ロータリーを語る時、ロータリーを思う時、私たちの心の中には各人にとってのロータリーが広がっているはずです。一人ひとりの読み手の生き方によって読み方が異なってよいと思います。なぜ『友』を読むのか、の答えの一つがそんなところにもあるように思います。

2011年6月10日金曜日

2011年6月号 感想

 いよいよこれが最後のリポートとなった。担当委員会で喋るための資料として必要な時しかページを捲ることのなかった私が、ロータリーの友地区委員に指名されて1年、今では「友」の雑誌としての質の高さに敬服し「義務ではなく面白いから読む読者に変身した。おこがましい話だが委員になったからには、必ず横組みページにわが地区の記事を載せたいと企図してきた。九州新幹線開業に合わせて沿線の3地区が連携して広報イベントを展開するという願ってもない企画が持ち上がり、これはチャンスとばかりに全身全霊で挑んだが、実施前日に東日本大震災が勃発、全面中止。無念の涙を呑んでいたところに編集部から準備風景だけでも送って下さい、という有難いお話をいただき、今回横組み34 ,35頁に掲載されるに至った。満足です。
 今月号はやはり東日本大震災関連の記述に関心がいき、先月から特集されている『その時・・ロータリーはいち早く動いた』にまず目を通した。被災地に隣接する仙台青葉RCの緻密で的を得た支援活動に感動。命を繋ぐ初期の支援~、心を和らげる温泉サービス、更に被災者が生活復帰するため、マッチンググラントを活用した「教育環境への支援と生活基盤整備支援」凄いの一言につきる。また報告されていたスリランカや台湾の姉妹クラブをはじめとする海外からの迅速で温もりのある支援、ロータリー財団が設置した「災害復興基金」に寄せられた世界中の善意等々。改めてロータリーが善意ある人々の途轍もなく大きく強い組織である事を思い知らされた。会津若松RCの関盛夫会員が仰るように「私はロータリアンで良かった」。全く同感です。

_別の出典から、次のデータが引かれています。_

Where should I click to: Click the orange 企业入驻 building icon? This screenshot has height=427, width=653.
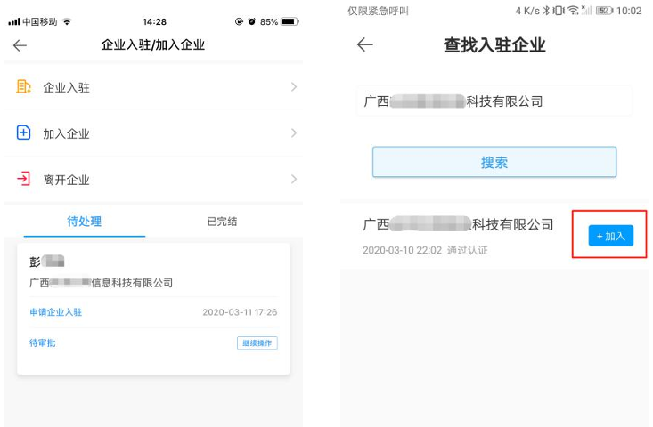24,87
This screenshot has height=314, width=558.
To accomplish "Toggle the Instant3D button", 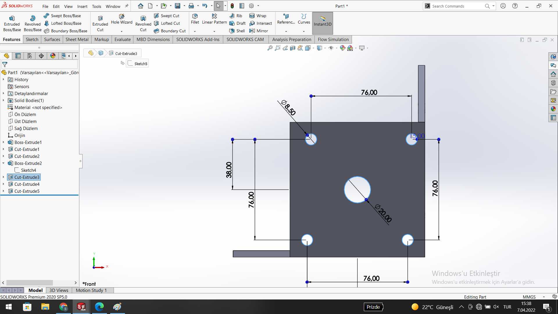I will (x=323, y=23).
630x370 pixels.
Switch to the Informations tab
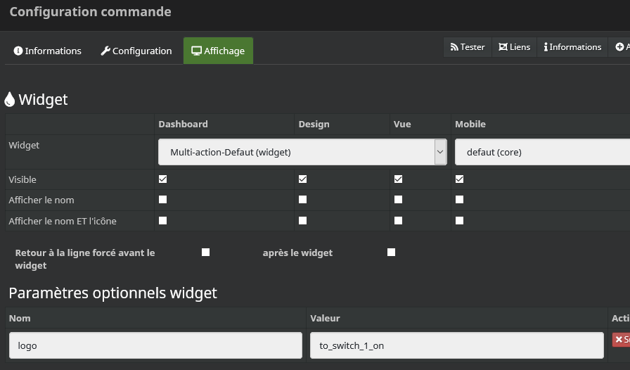point(48,51)
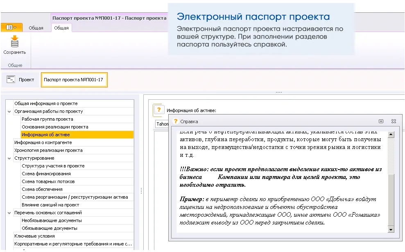Click the Проект form icon
Image resolution: width=405 pixels, height=252 pixels.
click(10, 79)
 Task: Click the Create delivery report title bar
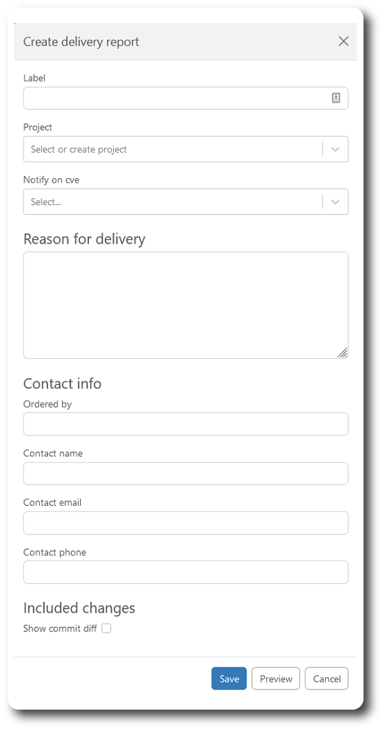[x=186, y=42]
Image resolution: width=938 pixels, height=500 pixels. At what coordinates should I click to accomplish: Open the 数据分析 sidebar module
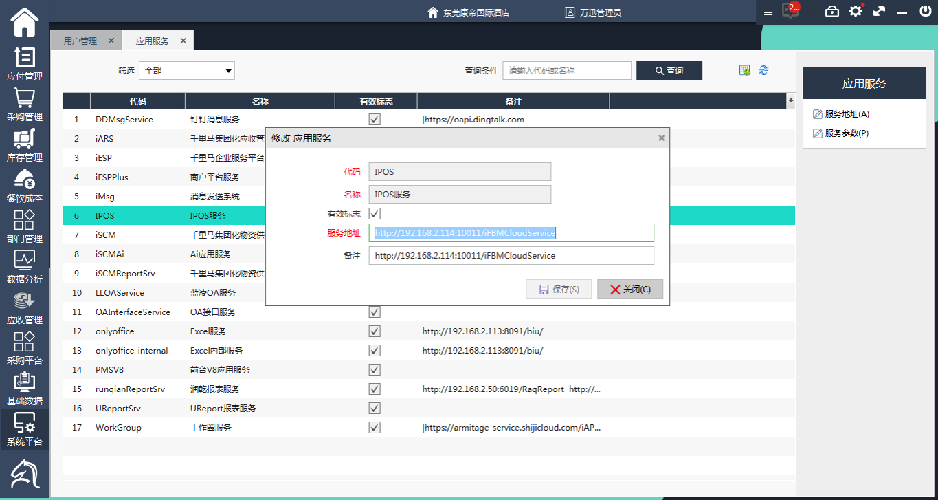(x=25, y=267)
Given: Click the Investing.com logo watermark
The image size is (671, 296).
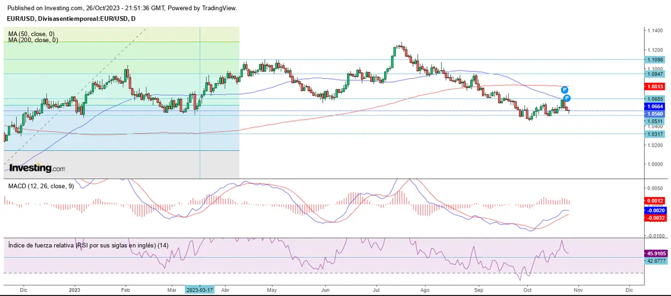Looking at the screenshot, I should (37, 168).
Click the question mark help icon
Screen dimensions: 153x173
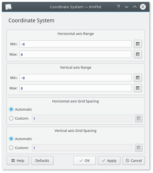[x=118, y=7]
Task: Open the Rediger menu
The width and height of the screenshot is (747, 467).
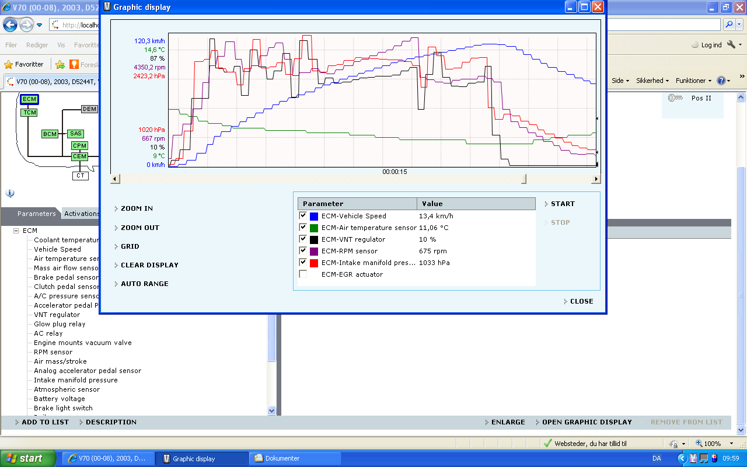Action: [37, 45]
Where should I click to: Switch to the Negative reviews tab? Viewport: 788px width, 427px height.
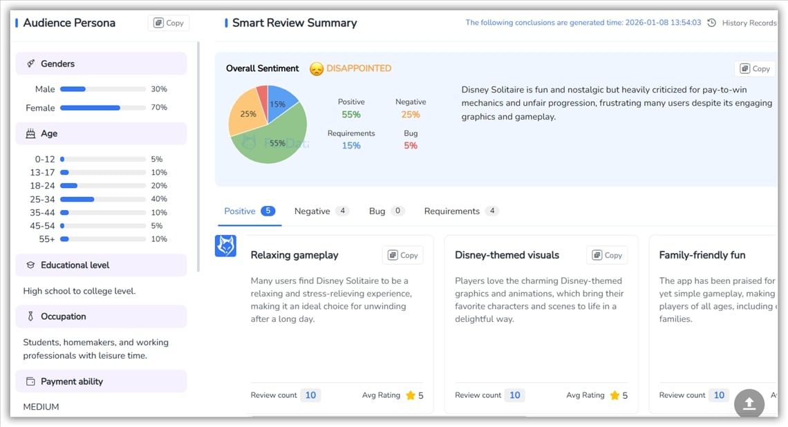tap(321, 211)
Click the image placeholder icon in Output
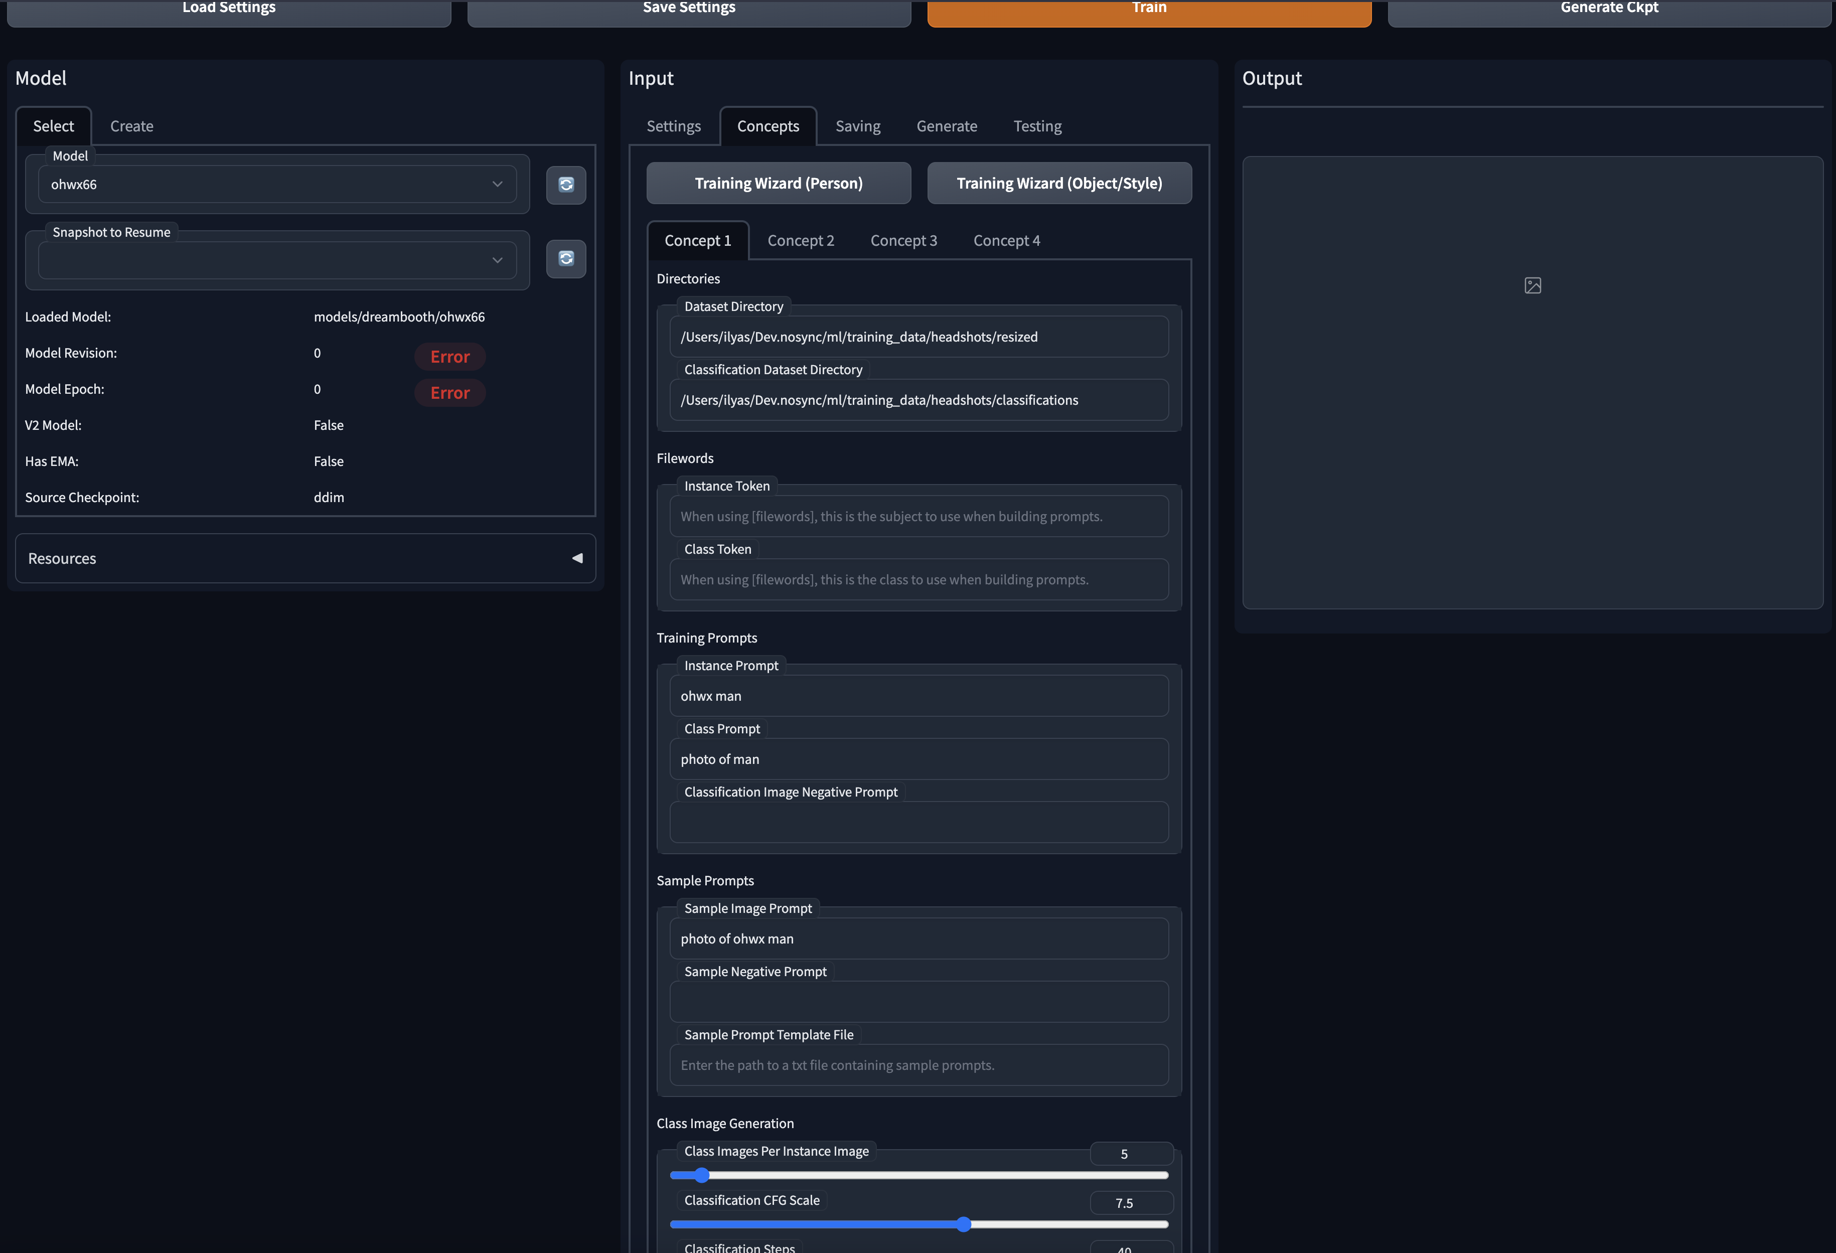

前頁に戻って、『ロータリー親睦活動グループ』の記事、マラソン、音楽、テニス、更には鉄道マニアやグルメといった共通の趣味を通してロータリアンであることを最大限に楽しんでいるRI認証グループの紹介、「ロータリーに他人はいません。まだ会ったことがない友人がいるだけです。」という言葉が印象的だった。また先月に引き続いての『私がロータリーに入ったころ(2)』は現代の風調を已む無しとしながら、昔の緊張感とロータリアンとしての誇りを懐かしむ声が多く、豪快な世話焼きの存在こそがロータリーの至宝、とする横浜旭RC辻修会員の意見に共感した。

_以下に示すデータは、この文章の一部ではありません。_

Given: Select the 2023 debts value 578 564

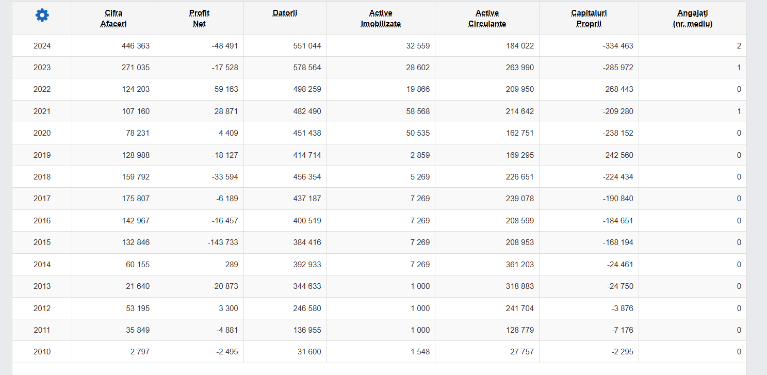Looking at the screenshot, I should [x=307, y=68].
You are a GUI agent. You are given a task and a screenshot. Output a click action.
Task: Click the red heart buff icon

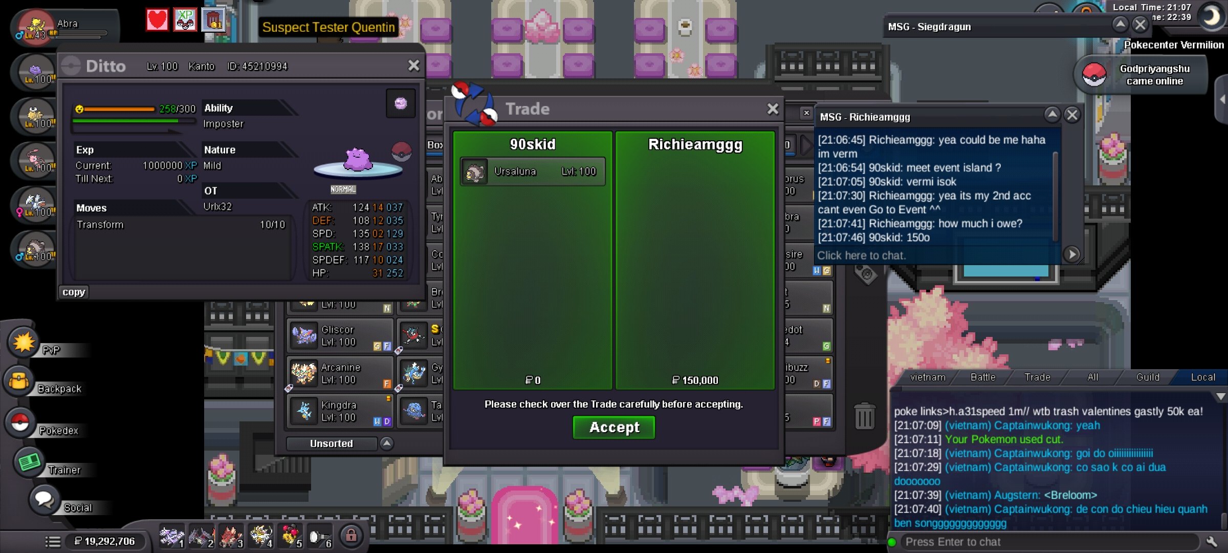tap(157, 20)
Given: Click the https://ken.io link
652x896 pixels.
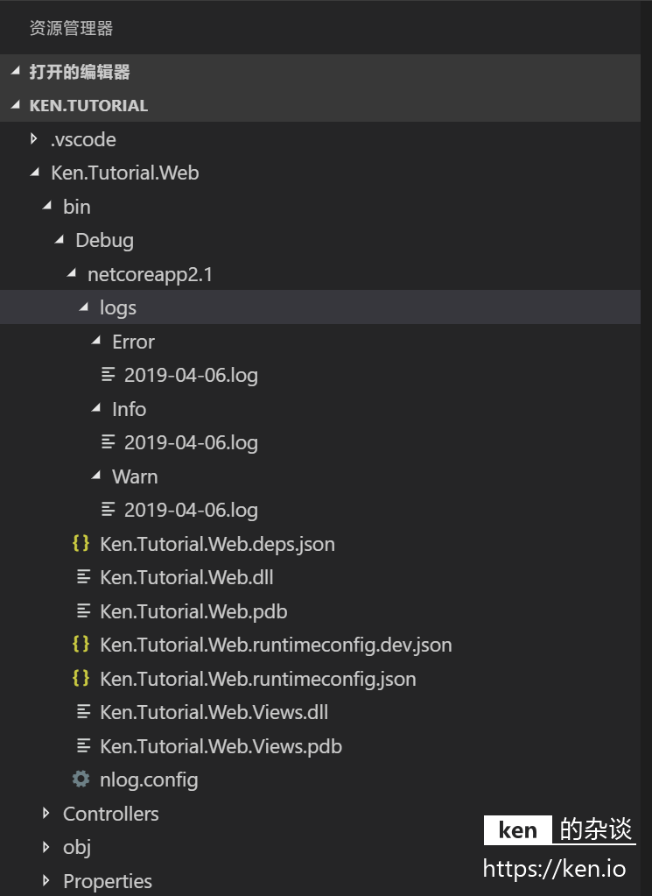Looking at the screenshot, I should point(554,869).
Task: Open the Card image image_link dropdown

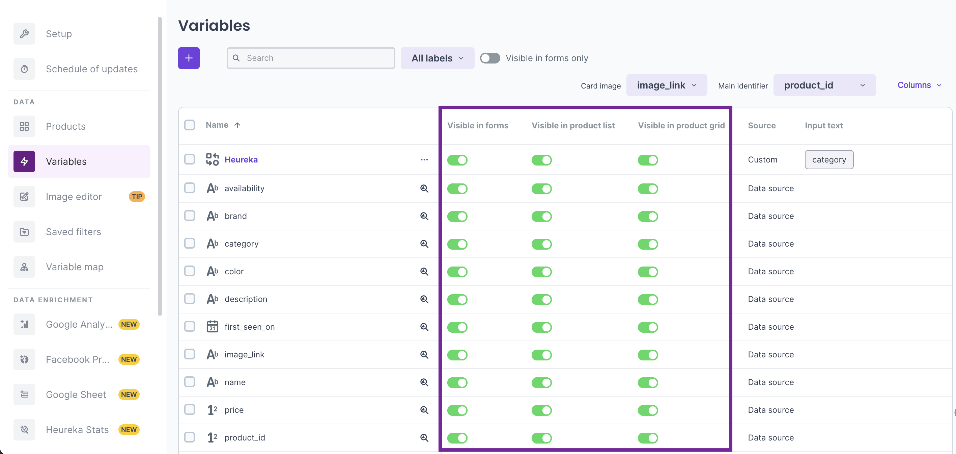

 縦組みの頁『SPEECH』では元RI理事の今井静雄氏が「明治時代に日本を担ったのは皆20代の若者という史実を例にとり、新しい文化を担っていくのはその時代の人々であり、新しい技術や考え方を行使する人は新たな視点から時代を読み、責任の持ち方を考えなければならない。だから今回の震災で脆弱さを露呈した原発は人災であり、情報化社会が非人間化という側面を持っていることを忘れてはならない。」とされた。これからの時代を担っていく人達は国という意識を取り払い「人間だから」という意識であらゆるモノを見直さなければと言う事なのだろう。『この人この仕事』の新潟南RC大谷勝彦会員。
 商品を入れる袋に自宅の電話番号を入れるという発想に仰天した。クレームが商売の糧になるとは思っても実行は難しい、「幸せだから感謝するのではなく、感謝するから幸せになれる。」自ら難病と闘いながら、障害者雇用と積極的に取り組まれ「病気も有難い、病気があるから頑張れた、少しは周囲に優しくなれた」と仰る。言葉の温かさは受け売りではなく生き方から滲み出たもの、と取材された水村さんが記されていたが、全くその通りだと感激した。最後に表紙の事、今回も素晴らしい。オホーツクに落下する滝のこの世のものとは思えない色彩、写真もまた崇高な芸術である。